Thousands of exhausted, hungry and increasingly despondent tourists lined up late into the night on a muddy road outside a military base for a chance to get home on one of two precious air bridges out of this famed beach resort isolated by landslides set off by Tropical Storm Manuel.
With the twin roads to Mexico City closed down, at least 40,000 tourists saw a long holiday beach weekend degenerate into a desperate struggle to get weeping children, elderly parents, and even a few damp, bedraggled dogs back home.
Two of Mexico's largest airlines were running about two flights an hour from Acapulco's still-flooded international airport Tuesday, with priority for those with tickets, the elderly, and families with young children.
Everyone else who couldn't wait for the government's promise to reopen the roads within two days flocked to Air Base 7 about 20 minutes north of Acapulco, where a military air bridge made up of barely more than a dozen aircraft ferried tourists to Mexico City.
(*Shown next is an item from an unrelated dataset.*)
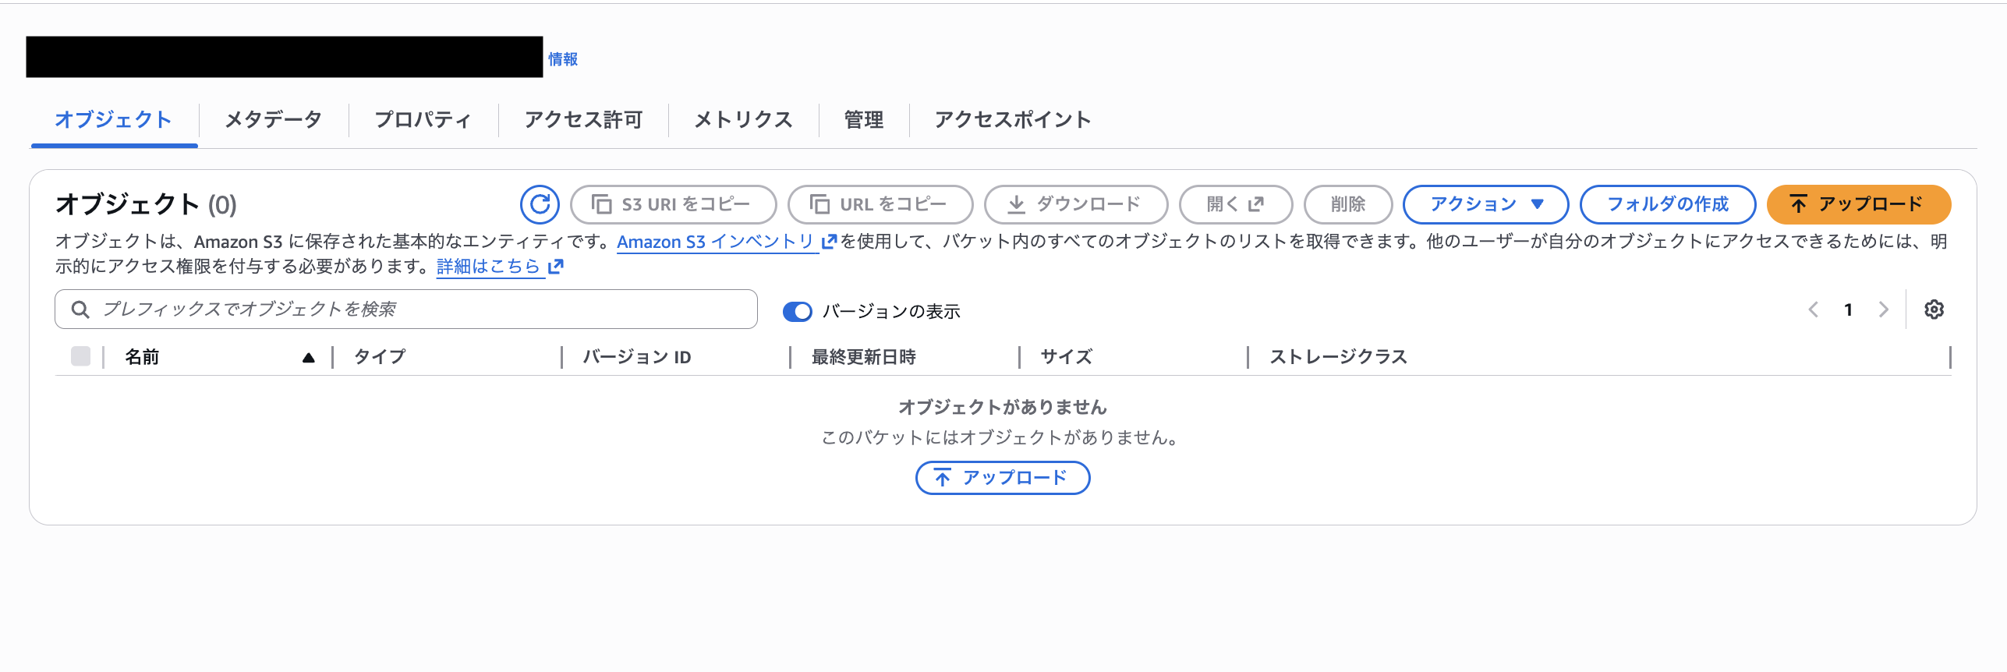Open the アクション dropdown menu
Screen dimensions: 2007x672
1485,204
The normally quiet beachfront installation was transformed into a scene from a conflict zone.
Families in shorts and sandals waited for as long as eight hours outside the gates of the base, held at bay by rifle-toting soldiers until they were allowed to drag suitcases, pet carriers, and red-eyed children across the tarmac, where they jostled furiously for a chance at one of the 150 seats on the next departing Air Force Boeing 727.